[Stored data entries]

______

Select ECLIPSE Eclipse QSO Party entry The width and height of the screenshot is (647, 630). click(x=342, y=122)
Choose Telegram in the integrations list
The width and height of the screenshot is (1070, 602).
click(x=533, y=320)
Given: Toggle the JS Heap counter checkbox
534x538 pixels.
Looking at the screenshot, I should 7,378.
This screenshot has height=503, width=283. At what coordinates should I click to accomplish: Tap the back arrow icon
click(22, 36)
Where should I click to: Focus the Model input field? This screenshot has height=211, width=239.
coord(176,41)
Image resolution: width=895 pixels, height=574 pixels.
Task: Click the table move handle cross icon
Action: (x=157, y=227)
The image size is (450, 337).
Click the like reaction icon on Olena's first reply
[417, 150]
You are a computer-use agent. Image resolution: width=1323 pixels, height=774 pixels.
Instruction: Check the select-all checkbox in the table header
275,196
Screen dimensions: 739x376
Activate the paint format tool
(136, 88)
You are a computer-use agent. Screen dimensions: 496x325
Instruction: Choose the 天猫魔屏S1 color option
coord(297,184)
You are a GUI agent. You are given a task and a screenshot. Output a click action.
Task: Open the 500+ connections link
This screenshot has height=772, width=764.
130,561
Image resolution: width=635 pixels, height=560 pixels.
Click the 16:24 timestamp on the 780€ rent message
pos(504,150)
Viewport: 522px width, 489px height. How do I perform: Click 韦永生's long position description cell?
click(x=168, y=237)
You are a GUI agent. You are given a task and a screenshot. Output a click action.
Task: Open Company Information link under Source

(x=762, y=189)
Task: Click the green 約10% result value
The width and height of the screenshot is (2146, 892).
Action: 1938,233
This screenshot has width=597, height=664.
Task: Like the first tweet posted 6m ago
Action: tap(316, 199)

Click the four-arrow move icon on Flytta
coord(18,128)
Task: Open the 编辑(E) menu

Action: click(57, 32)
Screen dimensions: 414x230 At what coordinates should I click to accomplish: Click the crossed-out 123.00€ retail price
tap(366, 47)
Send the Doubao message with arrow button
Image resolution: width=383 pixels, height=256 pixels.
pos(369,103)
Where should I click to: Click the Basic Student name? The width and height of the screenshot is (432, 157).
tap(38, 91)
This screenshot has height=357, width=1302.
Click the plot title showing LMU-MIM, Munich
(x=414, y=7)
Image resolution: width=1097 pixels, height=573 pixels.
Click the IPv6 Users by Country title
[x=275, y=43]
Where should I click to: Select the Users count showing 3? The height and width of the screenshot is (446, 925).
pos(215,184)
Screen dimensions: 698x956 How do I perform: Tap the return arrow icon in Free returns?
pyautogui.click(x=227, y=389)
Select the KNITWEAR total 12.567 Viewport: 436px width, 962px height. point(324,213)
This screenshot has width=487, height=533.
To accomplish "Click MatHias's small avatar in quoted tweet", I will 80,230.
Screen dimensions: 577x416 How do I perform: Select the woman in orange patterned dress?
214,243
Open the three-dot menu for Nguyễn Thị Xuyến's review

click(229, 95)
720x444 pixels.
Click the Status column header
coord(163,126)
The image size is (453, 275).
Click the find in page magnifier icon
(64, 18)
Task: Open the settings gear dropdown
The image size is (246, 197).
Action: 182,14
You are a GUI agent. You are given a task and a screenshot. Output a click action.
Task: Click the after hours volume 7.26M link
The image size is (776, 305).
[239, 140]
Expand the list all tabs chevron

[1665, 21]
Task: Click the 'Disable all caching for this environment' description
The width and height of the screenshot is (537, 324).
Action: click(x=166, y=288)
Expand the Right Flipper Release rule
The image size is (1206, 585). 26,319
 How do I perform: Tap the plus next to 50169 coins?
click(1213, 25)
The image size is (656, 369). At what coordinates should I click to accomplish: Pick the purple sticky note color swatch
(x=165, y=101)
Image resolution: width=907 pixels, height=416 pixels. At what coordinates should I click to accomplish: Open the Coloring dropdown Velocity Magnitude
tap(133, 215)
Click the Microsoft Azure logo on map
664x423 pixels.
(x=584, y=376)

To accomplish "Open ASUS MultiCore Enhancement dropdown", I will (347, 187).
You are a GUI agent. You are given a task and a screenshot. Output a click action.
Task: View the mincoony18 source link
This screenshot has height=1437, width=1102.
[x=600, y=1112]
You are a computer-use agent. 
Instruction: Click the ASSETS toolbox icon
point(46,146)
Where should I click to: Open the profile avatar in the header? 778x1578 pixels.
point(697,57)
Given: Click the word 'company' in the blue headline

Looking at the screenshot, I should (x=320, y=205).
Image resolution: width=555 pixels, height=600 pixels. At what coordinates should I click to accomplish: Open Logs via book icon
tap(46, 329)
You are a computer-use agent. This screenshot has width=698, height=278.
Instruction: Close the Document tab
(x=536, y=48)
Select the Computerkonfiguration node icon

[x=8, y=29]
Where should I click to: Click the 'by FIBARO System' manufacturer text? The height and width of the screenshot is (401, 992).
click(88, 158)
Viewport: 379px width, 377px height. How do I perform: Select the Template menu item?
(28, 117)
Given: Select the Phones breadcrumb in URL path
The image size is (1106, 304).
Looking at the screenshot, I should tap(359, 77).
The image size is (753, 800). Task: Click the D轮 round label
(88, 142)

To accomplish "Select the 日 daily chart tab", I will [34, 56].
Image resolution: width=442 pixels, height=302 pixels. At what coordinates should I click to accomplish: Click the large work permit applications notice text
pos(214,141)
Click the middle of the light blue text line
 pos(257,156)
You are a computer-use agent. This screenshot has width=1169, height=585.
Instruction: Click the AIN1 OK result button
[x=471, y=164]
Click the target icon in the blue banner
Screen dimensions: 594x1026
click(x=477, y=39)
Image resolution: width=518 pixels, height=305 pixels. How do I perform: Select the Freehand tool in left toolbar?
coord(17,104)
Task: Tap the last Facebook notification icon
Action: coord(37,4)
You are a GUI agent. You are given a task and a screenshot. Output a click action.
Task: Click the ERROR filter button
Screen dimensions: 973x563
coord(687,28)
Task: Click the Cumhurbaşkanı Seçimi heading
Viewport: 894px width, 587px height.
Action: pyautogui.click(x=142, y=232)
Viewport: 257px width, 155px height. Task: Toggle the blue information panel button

______

**WHAT IS REQUIRED:**
An exact copy of all the entries above is what is needed.

**ANSWER TO THIS PROBLEM:**
Select ECLIPSE Eclipse QSO Party entry The width and height of the screenshot is (647, 630). click(x=342, y=122)
Choose Telegram in the integrations list
The width and height of the screenshot is (1070, 602).
click(x=533, y=320)
Given: Toggle the JS Heap counter checkbox
534x538 pixels.
Looking at the screenshot, I should 7,378.
This screenshot has height=503, width=283. At what coordinates should I click to accomplish: Tap the back arrow icon
click(22, 36)
Where should I click to: Focus the Model input field? This screenshot has height=211, width=239.
coord(176,41)
Image resolution: width=895 pixels, height=574 pixels.
Task: Click the table move handle cross icon
Action: (x=157, y=227)
The image size is (450, 337).
Click the like reaction icon on Olena's first reply
[417, 150]
You are a computer-use agent. Image resolution: width=1323 pixels, height=774 pixels.
Instruction: Check the select-all checkbox in the table header
275,196
Screen dimensions: 739x376
Activate the paint format tool
(136, 88)
You are a computer-use agent. Screen dimensions: 496x325
Instruction: Choose the 天猫魔屏S1 color option
coord(297,184)
You are a GUI agent. You are given a task and a screenshot. Output a click action.
Task: Open the 500+ connections link
This screenshot has height=772, width=764.
130,561
Image resolution: width=635 pixels, height=560 pixels.
Click the 16:24 timestamp on the 780€ rent message
pos(504,150)
Viewport: 522px width, 489px height. How do I perform: Click 韦永生's long position description cell?
click(x=168, y=237)
You are a GUI agent. You are given a task and a screenshot. Output a click action.
Task: Open Company Information link under Source

(x=762, y=189)
Task: Click the green 約10% result value
The width and height of the screenshot is (2146, 892).
Action: 1938,233
This screenshot has width=597, height=664.
Task: Like the first tweet posted 6m ago
Action: tap(316, 199)

Click the four-arrow move icon on Flytta
coord(18,128)
Task: Open the 编辑(E) menu

Action: click(57, 32)
Screen dimensions: 414x230 At what coordinates should I click to accomplish: Click the crossed-out 123.00€ retail price
tap(366, 47)
Send the Doubao message with arrow button
Image resolution: width=383 pixels, height=256 pixels.
pos(369,103)
Where should I click to: Click the Basic Student name? The width and height of the screenshot is (432, 157).
tap(38, 91)
This screenshot has height=357, width=1302.
Click the plot title showing LMU-MIM, Munich
(x=414, y=7)
Image resolution: width=1097 pixels, height=573 pixels.
Click the IPv6 Users by Country title
[x=275, y=43]
Where should I click to: Select the Users count showing 3? The height and width of the screenshot is (446, 925).
pos(215,184)
Screen dimensions: 698x956 How do I perform: Tap the return arrow icon in Free returns?
pyautogui.click(x=227, y=389)
Select the KNITWEAR total 12.567 Viewport: 436px width, 962px height. point(324,213)
This screenshot has width=487, height=533.
To accomplish "Click MatHias's small avatar in quoted tweet", I will 80,230.
Screen dimensions: 577x416 How do I perform: Select the woman in orange patterned dress?
214,243
Open the three-dot menu for Nguyễn Thị Xuyến's review

click(229, 95)
720x444 pixels.
Click the Status column header
coord(163,126)
The image size is (453, 275).
Click the find in page magnifier icon
(64, 18)
Task: Open the settings gear dropdown
The image size is (246, 197).
Action: 182,14
You are a GUI agent. You are given a task and a screenshot. Output a click action.
Task: Click the after hours volume 7.26M link
The image size is (776, 305).
[239, 140]
Expand the list all tabs chevron

[1665, 21]
Task: Click the 'Disable all caching for this environment' description
The width and height of the screenshot is (537, 324).
Action: click(x=166, y=288)
Expand the Right Flipper Release rule
The image size is (1206, 585). 26,319
 How do I perform: Tap the plus next to 50169 coins?
click(1213, 25)
The image size is (656, 369). At what coordinates should I click to accomplish: Pick the purple sticky note color swatch
(x=165, y=101)
Image resolution: width=907 pixels, height=416 pixels. At what coordinates should I click to accomplish: Open the Coloring dropdown Velocity Magnitude
tap(133, 215)
Click the Microsoft Azure logo on map
664x423 pixels.
(x=584, y=376)

To accomplish "Open ASUS MultiCore Enhancement dropdown", I will (347, 187).
You are a GUI agent. You are given a task and a screenshot. Output a click action.
Task: View the mincoony18 source link
This screenshot has height=1437, width=1102.
[x=600, y=1112]
You are a computer-use agent. 
Instruction: Click the ASSETS toolbox icon
point(46,146)
Where should I click to: Open the profile avatar in the header? 778x1578 pixels.
point(697,57)
Given: Click the word 'company' in the blue headline

Looking at the screenshot, I should (x=320, y=205).
Image resolution: width=555 pixels, height=600 pixels. At what coordinates should I click to accomplish: Open Logs via book icon
tap(46, 329)
You are a computer-use agent. This screenshot has width=698, height=278.
Instruction: Close the Document tab
(x=536, y=48)
Select the Computerkonfiguration node icon

[x=8, y=29]
Where should I click to: Click the 'by FIBARO System' manufacturer text? The height and width of the screenshot is (401, 992).
click(88, 158)
Viewport: 379px width, 377px height. How do I perform: Select the Template menu item?
(28, 117)
Given: Select the Phones breadcrumb in URL path
The image size is (1106, 304).
Looking at the screenshot, I should tap(359, 77).
The image size is (753, 800). Task: Click the D轮 round label
(88, 142)

To accomplish "Select the 日 daily chart tab", I will [34, 56].
Image resolution: width=442 pixels, height=302 pixels. At what coordinates should I click to accomplish: Click the large work permit applications notice text
pos(214,141)
Click the middle of the light blue text line
 pos(257,156)
You are a computer-use agent. This screenshot has width=1169, height=585.
Instruction: Click the AIN1 OK result button
[x=471, y=164]
Click the target icon in the blue banner
Screen dimensions: 594x1026
click(x=477, y=39)
Image resolution: width=518 pixels, height=305 pixels. How do I perform: Select the Freehand tool in left toolbar?
coord(17,104)
Task: Tap the last Facebook notification icon
Action: coord(37,4)
You are a GUI agent. You are given a task and a screenshot. Output a click action.
Task: Click the ERROR filter button
Screen dimensions: 973x563
coord(687,28)
Task: Click the Cumhurbaşkanı Seçimi heading
Viewport: 894px width, 587px height.
Action: pyautogui.click(x=142, y=232)
Viewport: 257px width, 155px height. Task: Toggle the blue information panel button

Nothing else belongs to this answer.